13x 20 inches dark green – leaves, wrap stems

Instructions:

  1. Print off your daffodil wreath template.
  2. Wrap the ends of your long wires around each other to form a big circle. This is your wreath form.
  3. Using the template as a guide, cut out petals, trumpets/tubes, and stigmas from your yellow, white, and orange crepe paper. Each flower needs six petals, one trumpet, and one stigma. Your kit has plenty of paper to cut out seven flowers. Fold the stigma paper in half so that the short sides touch and then glue and wrap around one of the short pieces of wire. 
  4. Glue the vertical sides of the trumpet piece together to form a tube shape. 
  5. Put a rim of glue along the bottom inside of the trumpet. Put the wire and stigma inside the trumpet and squeeze the trumpet to the stigma and wire. The trumpet should be pretty evenly scrunched along the stigma. 
  6. Gently stretch sections along the scalloped top of the trumpet so that it has some movement, and use your index finger to stretch the base a little bit so that it looks more like a cup.
  7. Curl the tips of your daffodil petals by bending them over the scissors.

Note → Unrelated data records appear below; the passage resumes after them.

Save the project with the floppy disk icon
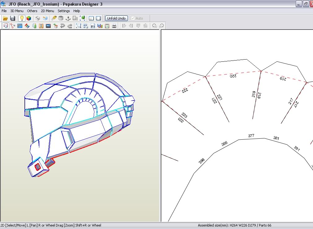This screenshot has width=313, height=229. [x=13, y=18]
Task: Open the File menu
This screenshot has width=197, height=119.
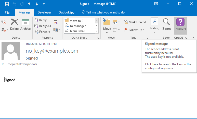Action: [x=7, y=12]
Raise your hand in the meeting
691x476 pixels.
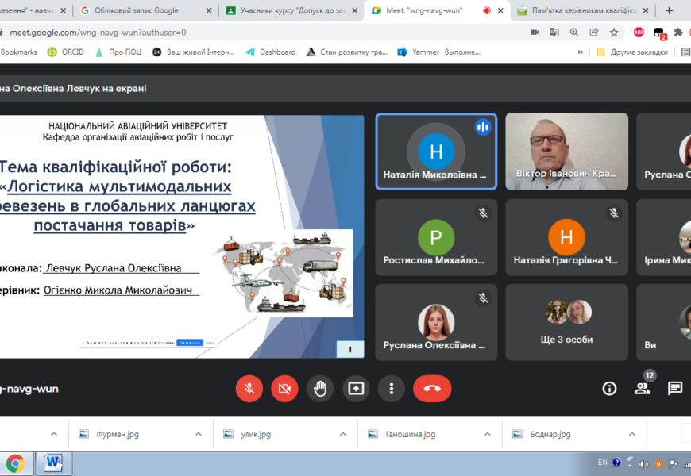pyautogui.click(x=320, y=389)
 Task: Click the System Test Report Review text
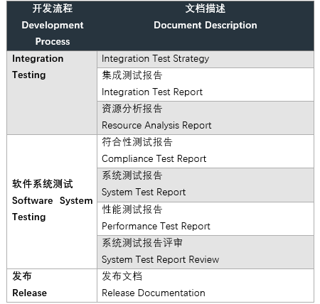(x=160, y=260)
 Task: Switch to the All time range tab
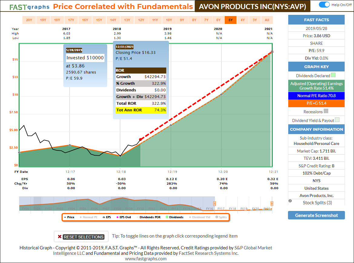pos(267,20)
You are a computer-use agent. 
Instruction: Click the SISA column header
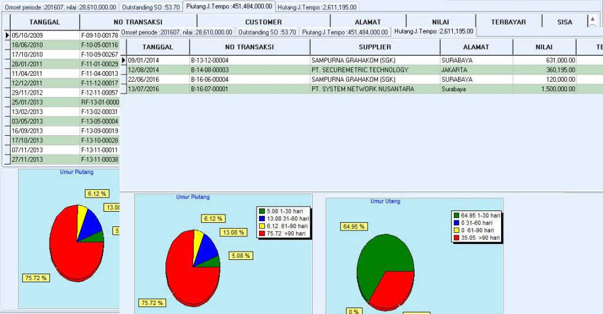pyautogui.click(x=564, y=22)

  8. Glue your petals to the trumpet. Each daffodil has six petals.
  9. Time for the stem! Cut some of your green paper into long strips, making sure that the crepe paper’s grain is perpendicular to the length of the strip. This means that the strips will stretch out really long. You will need one strip for each stem. 

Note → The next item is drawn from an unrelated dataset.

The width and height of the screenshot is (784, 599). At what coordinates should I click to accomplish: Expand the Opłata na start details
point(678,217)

  10. Stretch the strips long.
  11. Cut leaves out of your green papers. We put two leaves on each daffodil, plus more to fill out the wreath.
  12. Put a dab of glue onto the end of a long strip and adhere it to the base of your tulip. 
  13. Wrap the paper around the base of the flower to hide the place where the petals attach. You will need to add a little bit more glue to the base of the tulip to cover the base of the flower.
  14. Keep wrapping around the stem by twisting the flower.
  15. About halfway down the stem, add your leaves. Put a dab of glue at the bottom of a leaf on both the front and the back, press it to the stem (careful not to burn yourself on the glue here!) and then wrap the stem strip around. 
  16. A little bit farther down the stem on the opposite side, attach another leaf using the same method. 
  17. Keep wrapping the stem to the bottom of the wire. Tear off the paper, add a dot of glue to the paper strip, and secure it. 
  18. Repeat steps 4-18 for each daffodil. 
  19. Wrap the stem of each daffodil onto the wreath form about an inch below the leaves to secure them. 
  20. After you attach all your daffodils, add any extra leaves you want by gluing them to the wrapped stems.
  21. Adjust your flowers and hang your wreath. Thanks for making this with us!

Welcome spring with pops of yellow and white daffodils hanging from your door and share some sunshine with every passerby. When the weather is especially gloomy and glum, this DIY Spring Wreath will surely brighten someone’s day.